Only the pictures are to be omitted; every entry beneath should otherwise be duplicated exactly.

### [MATERIAL SUPPLIED]
►

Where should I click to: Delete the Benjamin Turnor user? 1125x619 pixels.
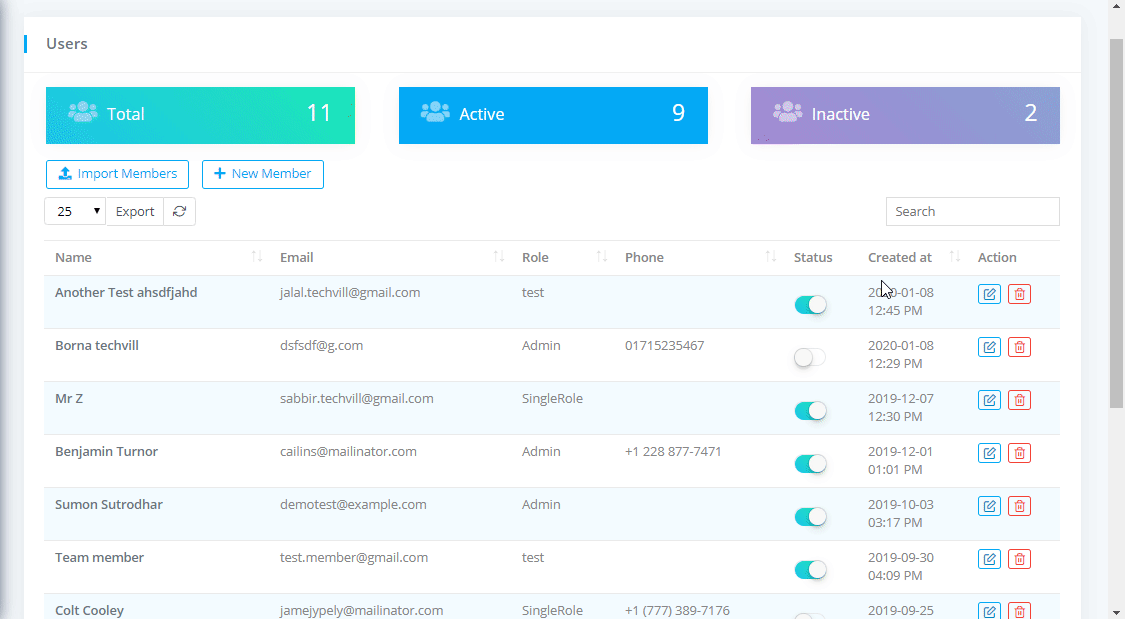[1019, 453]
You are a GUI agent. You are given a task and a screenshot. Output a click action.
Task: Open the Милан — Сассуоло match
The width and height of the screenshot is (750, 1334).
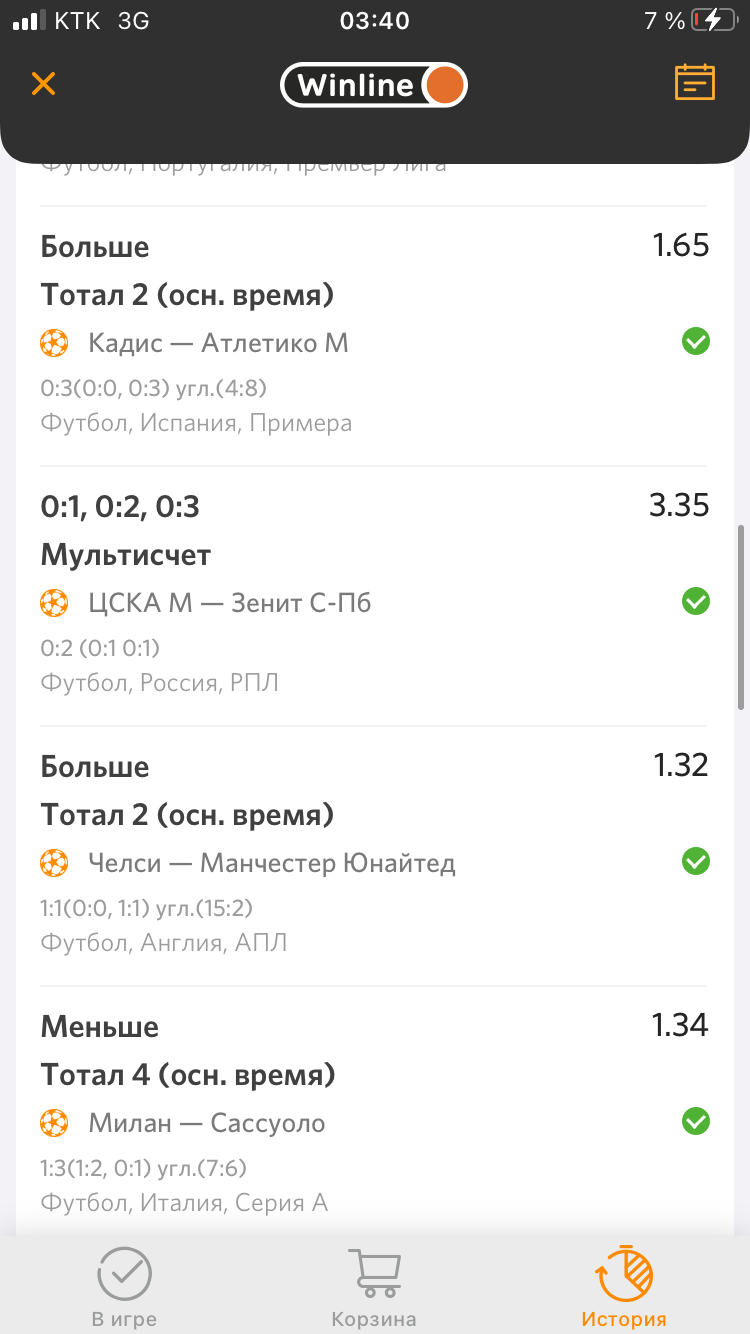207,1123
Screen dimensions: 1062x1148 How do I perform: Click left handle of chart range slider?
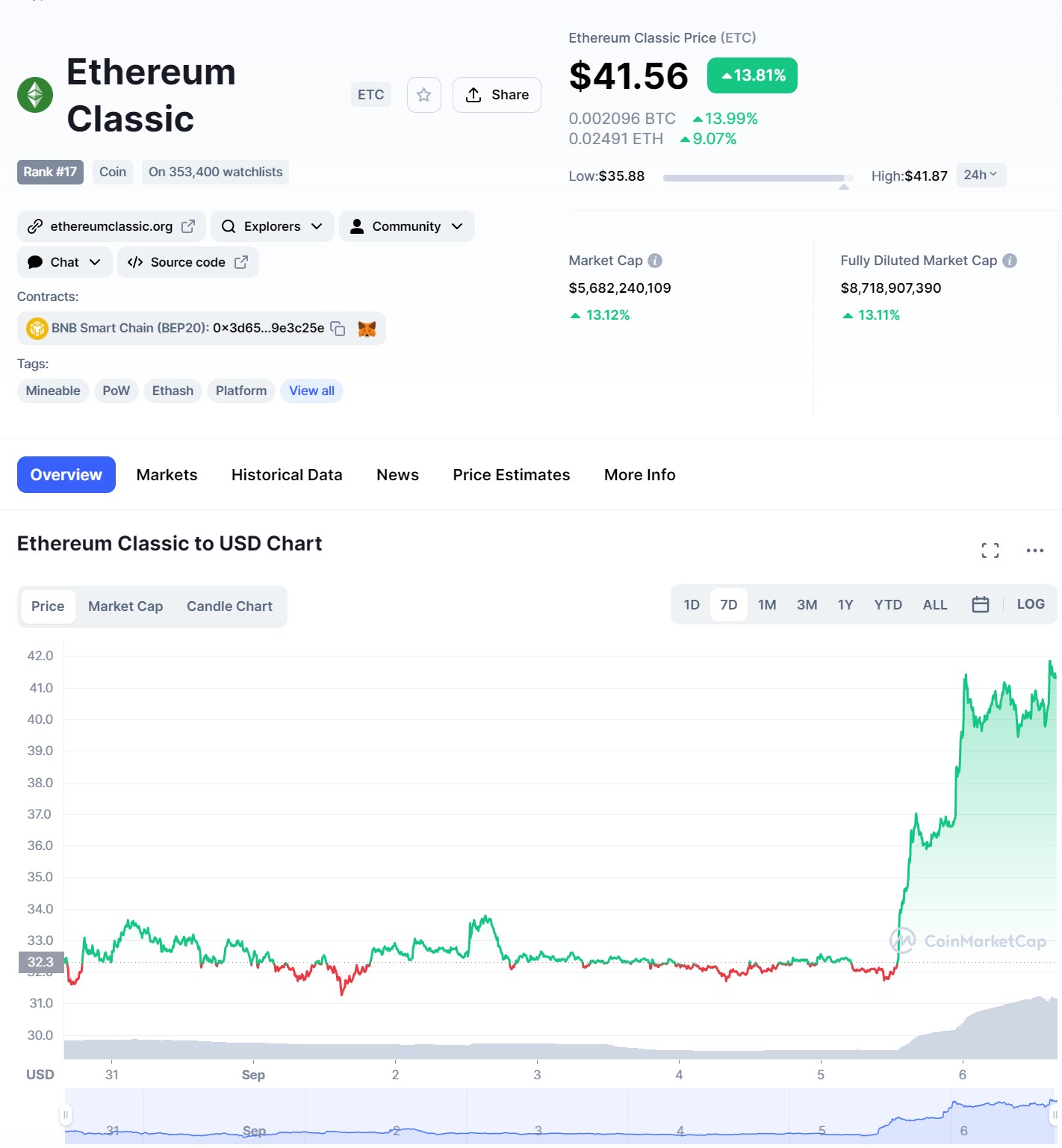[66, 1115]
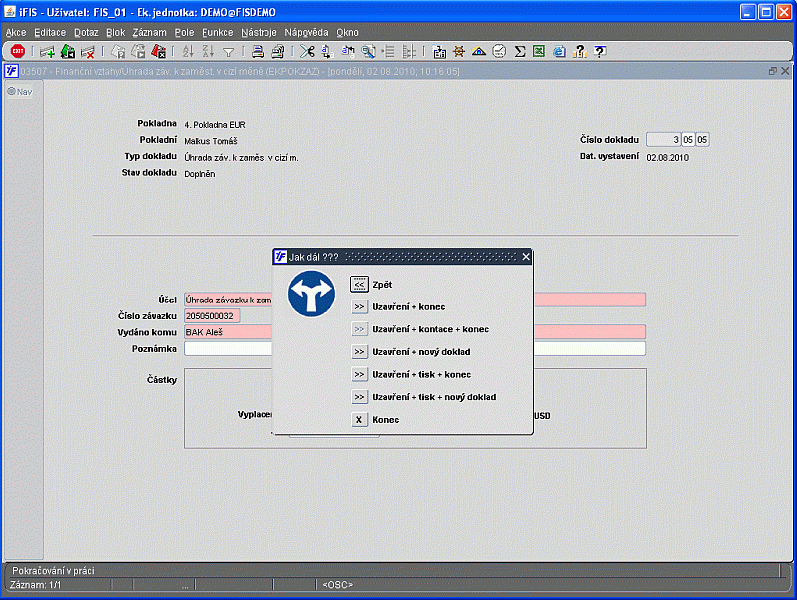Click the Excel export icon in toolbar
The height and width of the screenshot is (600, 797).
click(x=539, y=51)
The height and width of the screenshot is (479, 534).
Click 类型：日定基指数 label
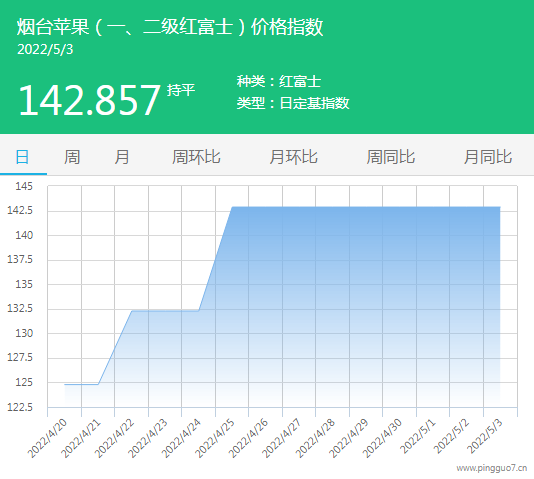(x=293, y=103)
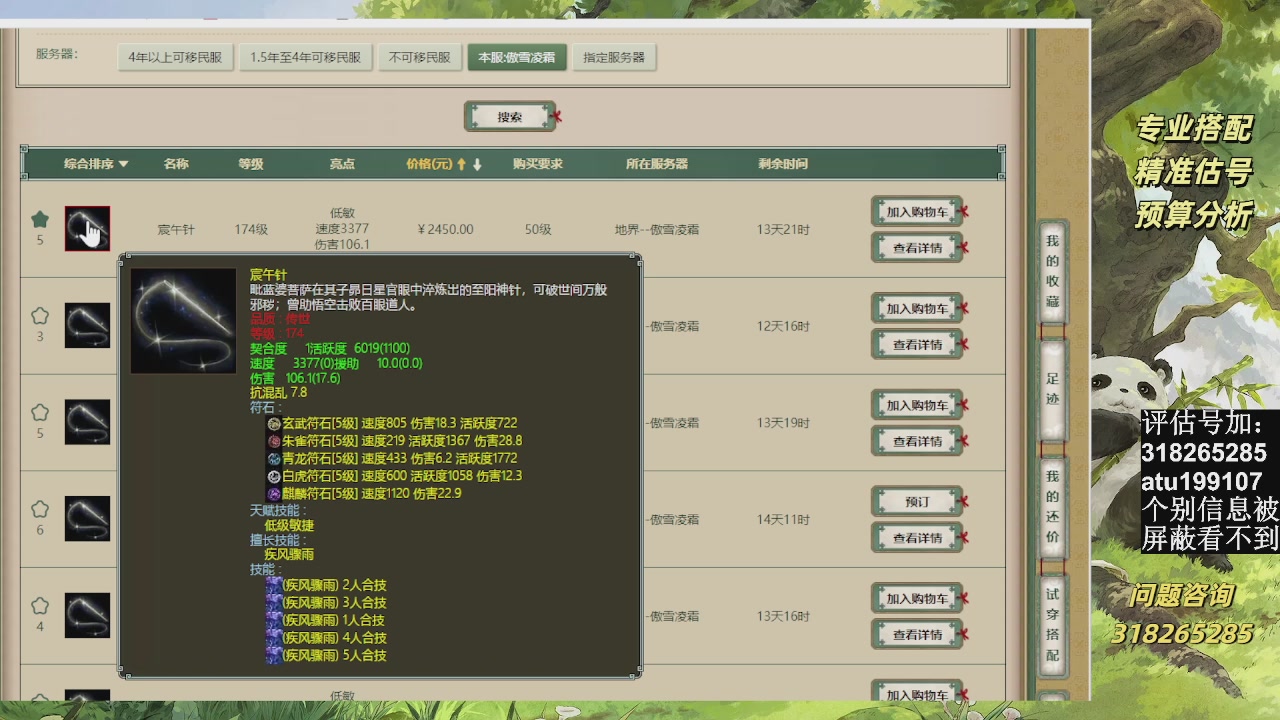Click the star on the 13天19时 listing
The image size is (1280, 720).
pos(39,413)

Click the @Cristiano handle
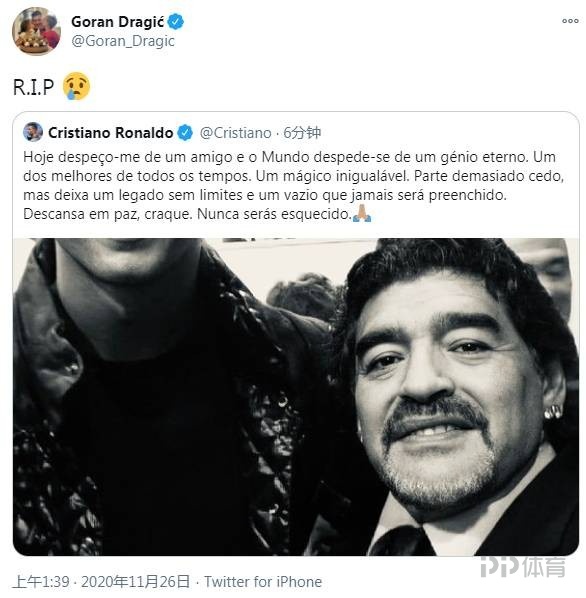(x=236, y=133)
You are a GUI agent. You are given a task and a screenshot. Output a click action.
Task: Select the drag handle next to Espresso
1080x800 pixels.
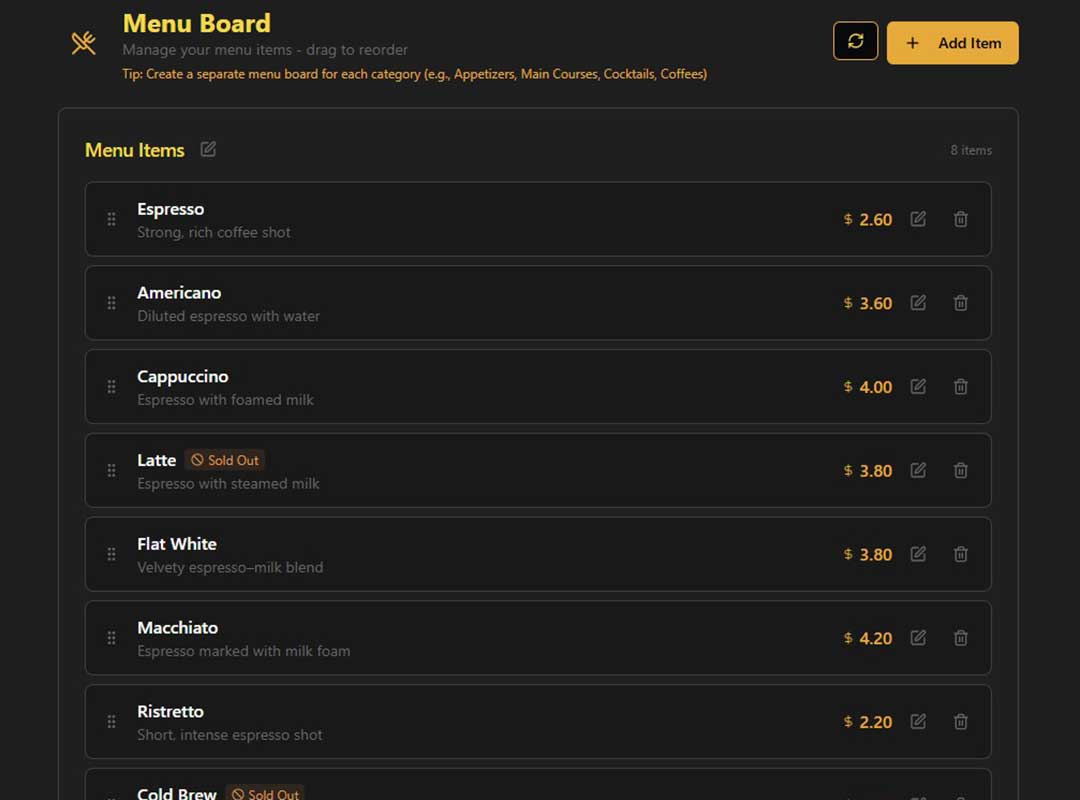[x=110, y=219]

◄

### [WRITTEN SOLUTION]
Where should I click to: Delete the Benjamin Turnor user? 1125x619 pixels.
[1019, 453]
You are a GUI agent. You are given a task and a screenshot. Output a click action.
Task: Open the Милан — Сассуоло match
The width and height of the screenshot is (750, 1334).
207,1123
Screen dimensions: 1062x1148 How do I perform: Click left handle of chart range slider?
[66, 1115]
Click the Excel export icon in toolbar
The height and width of the screenshot is (600, 797).
click(x=539, y=51)
The height and width of the screenshot is (479, 534).
Click 类型：日定基指数 label
(x=293, y=103)
Click the star on the 13天19时 listing
The image size is (1280, 720).
pos(39,413)

Click the @Cristiano handle
(x=236, y=133)
You are a GUI agent. You are given a task and a screenshot. Output a click action.
Task: Select the drag handle next to Espresso
1080x800 pixels.
[x=110, y=219]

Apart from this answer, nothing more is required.